What is grouped together as advanced nuclear technology isn’t yet viable and may never be, he said. “Supposing there’s a breakthrough tomorrow morning, when are they going to start pumping out power?” he asked.
Marty said he is aware of the argument that nuclear could replace fossil fuels in generating electricity, and said he wouldn’t have supported what Germany did to close existing plants, but he fears relying on a technology that isn’t developed will let people avoid the hard choices they need to make now to stave off climate change.
“My concern is we avoid doing real actions that could address climate because somehow we’re going to have this panacea,” Marty said. “And if in 30 years from now they find some new technology that takes care of it, that’s great. But the planet is cooked by then.”

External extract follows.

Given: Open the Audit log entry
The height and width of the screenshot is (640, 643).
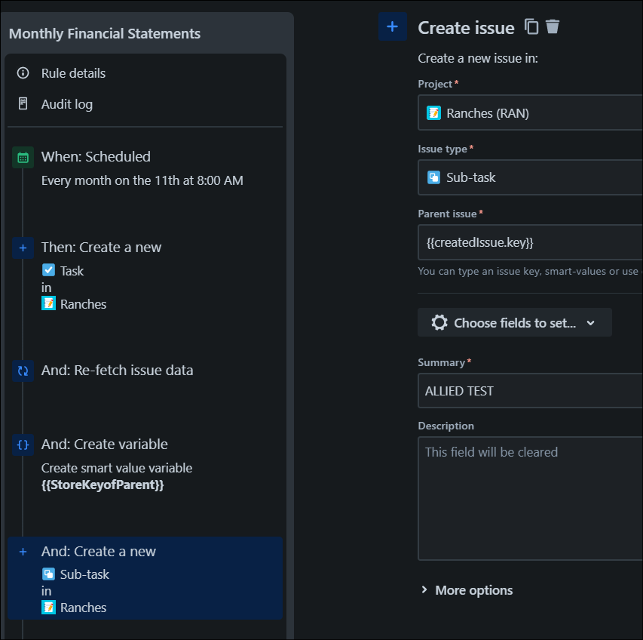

The same committee last week heard testimony from the Nuclear Innovation Alliance about some of the new reactor and cooling technologies that are set to be built over the next decade in Washington, Idaho, Wyoming, Tennessee, Illinois and Canada, and from construction unions that support construction of new plants.
It also heard from the Prairie Island Indian Community, which opposes lifting the moratorium until there is a solution to on-site storage of waste. The tribal community is located 700 yards from the plant and wants the waste removed from the project, as was envisioned by the 1994 law.That law also charges Xcel a fee for the waste storage, which is then turned around and spent by lawmakers on renewable energy projects. The Prairie Island tribe historically hadn’t benefited from the fees, though in 2020 the Legislature approved more than $45 million for Prairie Island to implement a project aimed at helping the tribe reach net-zero carbon emissions.
The Senate Energy Committee approved three bills: a full cancellation of the moratorium so the Public Utilities Commission could consider any application for a nuclear plant; a partial lifting that would allow consideration of small-scale nuclear generation of 100 megawatts or fewer; and the bipartisan study.
Meyer recognizes environmental arguments in support of the moratorium. But he argues that doing nothing now isn’t a solution either. Other states are taking part in development of new designs that show promise — such as those being developed at the Idaho National Laboratory. But Minnesota isn’t.
And he says polling shows that Americans of both parties are more open to nuclear power now and that Democratic party officials are not adapting to the way climate change is altering perceptions.
“It can get really tribal,” Meyer said of the conversations about nuclear energy among Democrats. “It can be a way to lose social status, or at least Democrats sort of feel that it can be. But if it is just a conversation between two people and there isn’t a show for other people looking on,” conversations are more productive.
Meyer has attended the climate talks most years and said the issue was no longer taboo at the United Nations Climate Change Conference in Glasgow last year. “Seeing that evolution is pretty remarkable,” Meyer said. “I’m hoping Minnesota comes along here.”
Walker Orenstein contributed to this report.